* WHAT NEEDS TO BE DONE *
The lines from the one containing "Where should I" through the last one in the data: please copy those exactly, and only those, without the pictures.

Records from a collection
•••

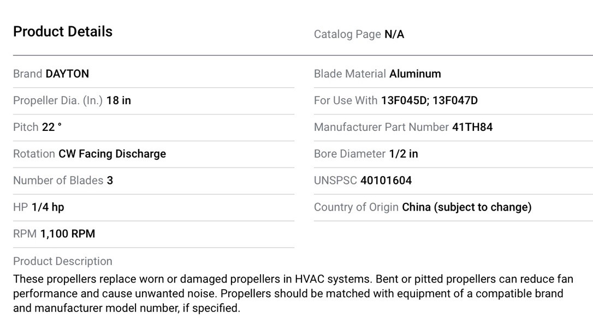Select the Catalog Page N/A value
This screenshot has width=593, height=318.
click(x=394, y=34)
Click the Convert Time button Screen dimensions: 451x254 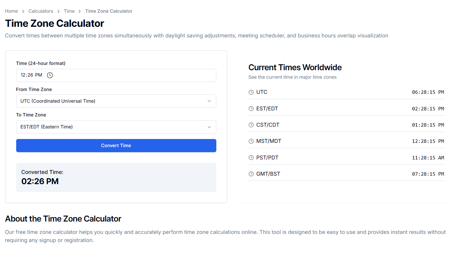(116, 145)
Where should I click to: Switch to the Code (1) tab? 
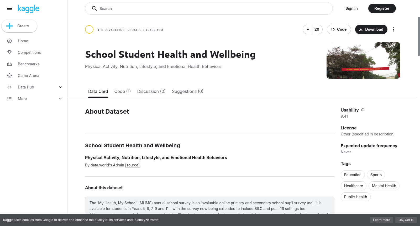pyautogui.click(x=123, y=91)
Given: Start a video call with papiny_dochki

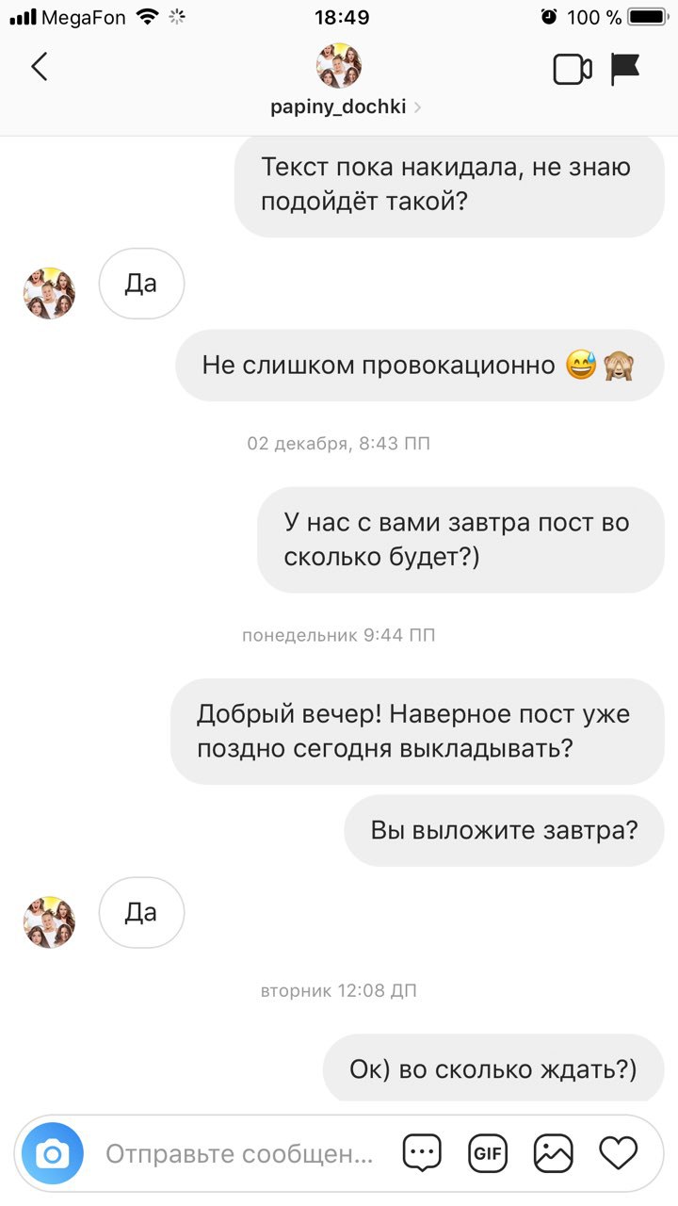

•••

* OUTPUT *
Where should I click to: Switch to the Code (1) tab? 
pyautogui.click(x=123, y=91)
Given: Start a video call with papiny_dochki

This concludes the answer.